Once you reach the line containing "Where should I click to: Click the 50", copy it and every line after it exactly, through the end of the data below.

BEGIN Data records

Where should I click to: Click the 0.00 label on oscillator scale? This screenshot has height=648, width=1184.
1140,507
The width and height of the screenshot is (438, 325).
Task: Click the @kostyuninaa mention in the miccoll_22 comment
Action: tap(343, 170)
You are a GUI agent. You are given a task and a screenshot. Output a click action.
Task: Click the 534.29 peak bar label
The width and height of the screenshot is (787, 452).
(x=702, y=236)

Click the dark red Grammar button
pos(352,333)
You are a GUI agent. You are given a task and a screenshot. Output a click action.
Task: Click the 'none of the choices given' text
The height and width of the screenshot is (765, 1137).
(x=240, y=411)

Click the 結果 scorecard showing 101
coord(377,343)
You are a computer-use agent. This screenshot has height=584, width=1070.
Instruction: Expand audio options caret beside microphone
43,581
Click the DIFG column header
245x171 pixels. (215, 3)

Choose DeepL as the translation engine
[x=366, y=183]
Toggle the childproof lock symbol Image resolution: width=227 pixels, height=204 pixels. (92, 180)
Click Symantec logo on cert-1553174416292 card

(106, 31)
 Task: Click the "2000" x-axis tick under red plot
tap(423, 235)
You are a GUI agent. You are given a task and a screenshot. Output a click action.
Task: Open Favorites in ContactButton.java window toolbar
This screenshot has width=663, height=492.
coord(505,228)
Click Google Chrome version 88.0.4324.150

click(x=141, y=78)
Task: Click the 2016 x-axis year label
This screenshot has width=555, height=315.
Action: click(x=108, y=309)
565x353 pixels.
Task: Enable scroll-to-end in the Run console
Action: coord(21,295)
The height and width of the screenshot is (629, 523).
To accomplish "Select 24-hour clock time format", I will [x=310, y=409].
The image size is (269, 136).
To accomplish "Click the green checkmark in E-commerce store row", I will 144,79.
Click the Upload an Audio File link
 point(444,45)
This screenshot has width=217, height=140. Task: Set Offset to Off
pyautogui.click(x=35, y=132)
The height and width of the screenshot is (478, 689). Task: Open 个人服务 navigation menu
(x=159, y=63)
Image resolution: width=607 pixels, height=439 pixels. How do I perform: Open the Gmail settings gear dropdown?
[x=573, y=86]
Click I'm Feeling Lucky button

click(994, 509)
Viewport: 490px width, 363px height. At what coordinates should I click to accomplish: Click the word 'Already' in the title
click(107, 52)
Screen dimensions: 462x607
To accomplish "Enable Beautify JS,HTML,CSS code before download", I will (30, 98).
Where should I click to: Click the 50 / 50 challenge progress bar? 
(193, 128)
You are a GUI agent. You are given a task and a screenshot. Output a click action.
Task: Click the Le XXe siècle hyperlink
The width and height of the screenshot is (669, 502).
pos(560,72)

END Data records

_Answer for this exercise_
Where should I click to: Click the 50 / 50 challenge progress bar? 
(193, 128)
You are a GUI agent. You are given a task and a screenshot. Output a click action.
Task: Click the Le XXe siècle hyperlink
The width and height of the screenshot is (669, 502).
pos(560,72)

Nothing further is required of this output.